In 1985, while on tour with the Associated Board in Malaysia, Shuttleworth met Toya, a Batik artist living in Penang, and his nephew Kia. Shuttleworth helped both of them, firstly by organising exhibitions of Toya's work in England and secondly by sponsoring Kia to study at Leeds University, where he is now on the staff. In 1986 she again worked for the Associated Board, examining in New Zealand.

==Teaching career==
Shuttleworth's teaching career evolved over the years. From initially teaching at independent schools and later being appointed a professor at the RCM, she eventually took on many teaching positions in England, including Canterbury, Leeds and students from York University, as well as at Leeds Girls High School. She also had many private pupils. In 1994, Shuttleworth's teaching became more widely known when her pupil, Natalie Clein, won both the UK and European Young Musician of the Year competitions. Although this was at a time when Shuttleworth was near retirement, she was now very much a sought-after teacher. Much later, she taught the Czech cellist Frantisek Brikcius, who came to Leeds University as an Erasmus scholar. Anna also taught at Canterbury Christ Church University and spent a great deal of time travelling between her home in Leeds and her home in Tankerton. In her memoirs she notes teaching Max Cheng, Emma Coleman and Sarah Montague in Canterbury.
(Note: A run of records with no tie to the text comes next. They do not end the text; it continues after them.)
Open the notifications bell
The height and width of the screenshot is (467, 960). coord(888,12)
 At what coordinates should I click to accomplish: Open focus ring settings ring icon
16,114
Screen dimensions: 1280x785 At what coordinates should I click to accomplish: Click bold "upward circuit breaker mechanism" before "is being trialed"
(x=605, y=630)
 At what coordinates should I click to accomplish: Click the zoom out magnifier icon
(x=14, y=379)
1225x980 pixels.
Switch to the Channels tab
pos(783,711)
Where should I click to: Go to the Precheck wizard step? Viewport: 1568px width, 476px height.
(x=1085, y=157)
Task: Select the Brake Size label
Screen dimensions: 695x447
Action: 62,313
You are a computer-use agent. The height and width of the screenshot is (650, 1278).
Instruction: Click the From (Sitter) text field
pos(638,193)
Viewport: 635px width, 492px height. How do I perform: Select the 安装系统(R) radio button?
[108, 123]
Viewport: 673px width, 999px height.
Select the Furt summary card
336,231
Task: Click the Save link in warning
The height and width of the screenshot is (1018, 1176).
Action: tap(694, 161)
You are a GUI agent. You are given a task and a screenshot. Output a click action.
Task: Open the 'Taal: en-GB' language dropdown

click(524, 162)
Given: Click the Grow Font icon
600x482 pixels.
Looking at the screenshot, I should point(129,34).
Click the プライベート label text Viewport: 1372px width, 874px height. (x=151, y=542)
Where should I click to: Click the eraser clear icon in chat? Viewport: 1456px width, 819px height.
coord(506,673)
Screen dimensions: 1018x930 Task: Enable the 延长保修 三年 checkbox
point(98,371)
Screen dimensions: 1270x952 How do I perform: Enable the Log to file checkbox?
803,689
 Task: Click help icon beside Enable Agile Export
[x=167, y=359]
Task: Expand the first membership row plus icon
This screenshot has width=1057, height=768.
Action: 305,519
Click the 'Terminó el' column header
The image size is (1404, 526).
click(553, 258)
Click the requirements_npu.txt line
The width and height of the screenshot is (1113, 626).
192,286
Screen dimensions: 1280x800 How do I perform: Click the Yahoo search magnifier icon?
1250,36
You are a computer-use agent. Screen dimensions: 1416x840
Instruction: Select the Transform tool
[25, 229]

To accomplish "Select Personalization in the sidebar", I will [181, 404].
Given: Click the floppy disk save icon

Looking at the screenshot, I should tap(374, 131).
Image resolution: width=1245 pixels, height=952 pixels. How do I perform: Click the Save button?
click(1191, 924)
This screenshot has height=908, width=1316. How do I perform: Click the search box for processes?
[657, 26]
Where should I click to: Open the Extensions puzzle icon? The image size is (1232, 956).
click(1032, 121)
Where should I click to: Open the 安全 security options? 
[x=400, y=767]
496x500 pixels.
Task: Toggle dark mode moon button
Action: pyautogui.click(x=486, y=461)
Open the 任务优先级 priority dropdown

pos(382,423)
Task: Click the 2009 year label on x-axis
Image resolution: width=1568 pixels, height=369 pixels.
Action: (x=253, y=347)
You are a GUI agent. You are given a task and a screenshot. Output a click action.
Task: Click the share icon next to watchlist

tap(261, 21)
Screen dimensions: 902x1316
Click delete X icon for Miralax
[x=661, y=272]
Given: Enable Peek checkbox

In retirement, Shuttleworth slowed down but did not stop. She made her final cello and piano duo recitals in 2003 and played the Treble and Bass Viols and sang early music. She taught the cello if requested.

In 2008, Shuttleworth was awarded an Honorary Membership of the Royal College of Music from Prince Charles. This followed a number of years when she supported the RCM and also created a cello prize in her own name.

==Publications==
Shuttleworth co-wrote a cello method for young cellists aged 10 and upwards, and her memoirs were published in July 2009.

==Recordings==
Shuttleworth made several recordings with Alfred Deller (counter-tenor). For example, Purcell's Ode for St. Cecilia's Day and Purcell's Te Deum and Jubilate Deo.